- **TEXT SECTION**:
######

Transcript - Episode 1: Beyond the BRICs, where do the pockets of opportunity lie?

Hannah Audino: Welcome to the first in our new series of economic podcasts in which we’ll be focusing on the issues affecting the global economy and how they could impact businesses.

I’m Hannah Audino and I’m an associate in our economics team in the UK. I’m joined here today by Barret Kupelian, a senior economist, to discuss a recent piece his team wrote on the pocket of opportunity in the global economy. So Barret, first off, can you tell us a little bit about your motivation for writing this piece and how it’s relevant to businesses?

Barret Kupelian: Well Hannah, when our clients come in to PwC and ask us about where to expand, they almost overwhelmingly focus on the large economies of the world, known as the E7 - which is basically the BRIC economies, Brazil, Russia, India, China as well as Turkey, Mexico, Indonesia. But, what I always say is big is not always better and the reason why I’m saying this is because converting the trust and reputation of a business into a full time revenue stream in a new market takes a lot of time, particularly in the largest economies that I just mentioned. So we always think that mid-sized economies should not fall off the radar of businesses that are seeking to grow their international footprint, and what we did in this report is that we focused on these mid-sized economies which we called the ‘pockets of opportunity’ precisely because we think they offer the best short to medium term prospects for businesses looking to grow.

Hannah: Great, so let’s move onto the actual countries, what’s the first one you want to talk about?

######

- **DATA EXTRACT**:

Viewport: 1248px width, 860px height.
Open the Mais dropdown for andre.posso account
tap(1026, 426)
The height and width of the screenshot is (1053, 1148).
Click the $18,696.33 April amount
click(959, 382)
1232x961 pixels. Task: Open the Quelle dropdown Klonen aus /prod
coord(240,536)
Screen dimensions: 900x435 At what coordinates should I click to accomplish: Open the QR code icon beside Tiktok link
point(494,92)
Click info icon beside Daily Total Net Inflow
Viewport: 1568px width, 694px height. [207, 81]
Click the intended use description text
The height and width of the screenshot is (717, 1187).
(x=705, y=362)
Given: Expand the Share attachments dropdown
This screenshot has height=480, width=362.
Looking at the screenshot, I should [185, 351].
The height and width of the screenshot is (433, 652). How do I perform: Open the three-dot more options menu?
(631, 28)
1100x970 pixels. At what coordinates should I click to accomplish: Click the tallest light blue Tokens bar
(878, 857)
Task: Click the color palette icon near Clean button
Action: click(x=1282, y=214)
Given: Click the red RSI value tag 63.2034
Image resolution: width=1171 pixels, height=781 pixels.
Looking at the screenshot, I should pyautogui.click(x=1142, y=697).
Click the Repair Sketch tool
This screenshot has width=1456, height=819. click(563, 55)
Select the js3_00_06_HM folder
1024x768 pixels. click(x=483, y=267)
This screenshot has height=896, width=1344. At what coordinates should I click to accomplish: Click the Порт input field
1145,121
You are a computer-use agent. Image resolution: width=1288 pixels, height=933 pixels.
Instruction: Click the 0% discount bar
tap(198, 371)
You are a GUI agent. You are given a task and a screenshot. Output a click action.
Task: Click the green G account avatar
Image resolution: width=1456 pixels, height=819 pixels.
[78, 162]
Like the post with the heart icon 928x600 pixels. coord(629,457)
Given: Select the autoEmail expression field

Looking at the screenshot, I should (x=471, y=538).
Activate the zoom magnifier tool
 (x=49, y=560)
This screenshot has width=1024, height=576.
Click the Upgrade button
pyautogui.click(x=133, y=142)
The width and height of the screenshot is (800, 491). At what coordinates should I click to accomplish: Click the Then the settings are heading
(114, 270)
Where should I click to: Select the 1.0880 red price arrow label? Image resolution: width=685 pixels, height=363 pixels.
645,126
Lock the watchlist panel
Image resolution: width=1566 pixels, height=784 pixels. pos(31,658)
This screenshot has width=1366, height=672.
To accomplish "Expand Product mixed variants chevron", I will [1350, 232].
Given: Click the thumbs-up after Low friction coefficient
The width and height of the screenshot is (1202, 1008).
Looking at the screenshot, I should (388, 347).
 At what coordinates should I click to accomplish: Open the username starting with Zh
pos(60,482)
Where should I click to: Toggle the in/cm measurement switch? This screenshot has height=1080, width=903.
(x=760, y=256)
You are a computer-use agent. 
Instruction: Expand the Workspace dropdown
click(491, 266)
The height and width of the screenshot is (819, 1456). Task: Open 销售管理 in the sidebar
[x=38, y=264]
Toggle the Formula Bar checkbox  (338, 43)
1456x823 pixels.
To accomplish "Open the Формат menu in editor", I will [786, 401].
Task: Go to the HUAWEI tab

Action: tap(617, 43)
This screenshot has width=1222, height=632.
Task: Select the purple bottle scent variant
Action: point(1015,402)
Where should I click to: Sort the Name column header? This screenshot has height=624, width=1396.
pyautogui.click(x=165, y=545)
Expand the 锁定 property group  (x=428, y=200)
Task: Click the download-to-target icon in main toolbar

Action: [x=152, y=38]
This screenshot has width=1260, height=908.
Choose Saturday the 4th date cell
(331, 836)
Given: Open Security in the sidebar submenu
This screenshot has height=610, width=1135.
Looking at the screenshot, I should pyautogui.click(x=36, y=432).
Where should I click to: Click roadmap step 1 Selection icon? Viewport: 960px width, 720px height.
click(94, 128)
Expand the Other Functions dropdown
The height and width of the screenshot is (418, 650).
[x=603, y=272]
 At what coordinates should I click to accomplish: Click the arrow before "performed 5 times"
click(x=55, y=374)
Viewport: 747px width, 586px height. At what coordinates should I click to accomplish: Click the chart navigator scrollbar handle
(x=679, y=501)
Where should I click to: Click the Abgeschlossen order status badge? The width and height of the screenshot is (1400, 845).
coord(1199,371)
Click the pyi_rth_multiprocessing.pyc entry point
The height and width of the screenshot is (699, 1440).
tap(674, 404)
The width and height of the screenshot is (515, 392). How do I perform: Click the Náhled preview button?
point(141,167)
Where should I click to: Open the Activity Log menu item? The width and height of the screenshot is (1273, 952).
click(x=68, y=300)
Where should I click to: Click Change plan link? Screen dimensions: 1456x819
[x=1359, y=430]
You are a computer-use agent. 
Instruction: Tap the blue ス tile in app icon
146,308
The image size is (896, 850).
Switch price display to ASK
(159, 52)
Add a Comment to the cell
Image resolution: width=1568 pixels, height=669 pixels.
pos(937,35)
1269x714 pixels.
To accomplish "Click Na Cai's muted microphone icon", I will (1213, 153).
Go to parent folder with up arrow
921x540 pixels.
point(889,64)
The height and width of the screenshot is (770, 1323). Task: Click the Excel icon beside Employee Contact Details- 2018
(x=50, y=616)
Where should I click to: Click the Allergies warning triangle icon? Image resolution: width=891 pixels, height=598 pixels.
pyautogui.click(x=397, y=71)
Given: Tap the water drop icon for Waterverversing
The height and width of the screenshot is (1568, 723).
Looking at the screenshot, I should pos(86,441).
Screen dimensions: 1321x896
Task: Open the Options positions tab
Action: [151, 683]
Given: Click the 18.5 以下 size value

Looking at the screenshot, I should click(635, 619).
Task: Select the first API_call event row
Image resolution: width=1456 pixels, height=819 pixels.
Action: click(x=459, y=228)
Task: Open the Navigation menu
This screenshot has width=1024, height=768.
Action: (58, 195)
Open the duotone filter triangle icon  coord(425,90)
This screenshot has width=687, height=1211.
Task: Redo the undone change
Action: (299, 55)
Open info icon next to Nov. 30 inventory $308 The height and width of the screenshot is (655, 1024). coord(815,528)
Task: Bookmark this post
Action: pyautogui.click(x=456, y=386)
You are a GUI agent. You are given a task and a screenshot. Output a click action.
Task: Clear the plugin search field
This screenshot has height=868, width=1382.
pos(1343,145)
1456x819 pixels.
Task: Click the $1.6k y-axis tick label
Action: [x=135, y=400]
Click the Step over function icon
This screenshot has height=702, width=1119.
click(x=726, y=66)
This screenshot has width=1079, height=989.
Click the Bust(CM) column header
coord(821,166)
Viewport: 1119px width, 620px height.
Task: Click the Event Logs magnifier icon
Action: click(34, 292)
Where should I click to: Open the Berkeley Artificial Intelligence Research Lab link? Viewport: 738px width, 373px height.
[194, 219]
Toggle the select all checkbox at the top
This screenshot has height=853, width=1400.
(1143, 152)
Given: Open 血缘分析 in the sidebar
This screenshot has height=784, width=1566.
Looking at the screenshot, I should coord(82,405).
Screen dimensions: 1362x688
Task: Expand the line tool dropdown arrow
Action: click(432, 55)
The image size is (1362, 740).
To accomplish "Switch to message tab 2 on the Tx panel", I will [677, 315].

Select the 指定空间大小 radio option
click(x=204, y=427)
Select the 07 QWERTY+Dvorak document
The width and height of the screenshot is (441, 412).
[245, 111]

######

- **THINGS TO DO**:
#1 Print the section of the podcast transcript that opens with the words containing "Hannah Audino: Welcome" and closes with "could impact businesses.".
#2 Besides Brazil, Russia, India and China, which countries does the podcast transcript list as part of the E7?
#3 Pick up the podcast transcript on mid-sized economies from where it stops.

- **THE REPLIES**:
#1
Hannah Audino: Welcome to the first in our new series of economic podcasts in which we’ll be focusing on the issues affecting the global economy and how they could impact businesses.

#2 Turkey, Mexico and Indonesia.

#3
Barret: So the first one I want to talk about is Vietnam. We focused on three different economies in three different continents and Vietnam was the Asian economy we focused on. Now just to set the context about the Vietnamese economy and how it’s performed historically - in the 21st century, the Vietnam economy grew by 6.5% per annum. If you look at other Asian economies, the Asian 5 for example, they grew at a rate of 5% per annum, so you can see quite clearly that Vietnam over performed these economies. Now currently growth is being fuelled by domestic and foreign investment in labour intensive industries in Vietnam and the main reason why this is happening is because Vietnam has relatively low wages - they’re around a third of that of China actually.

Hannah: So, are they going to try and replicate the Chinese investment model?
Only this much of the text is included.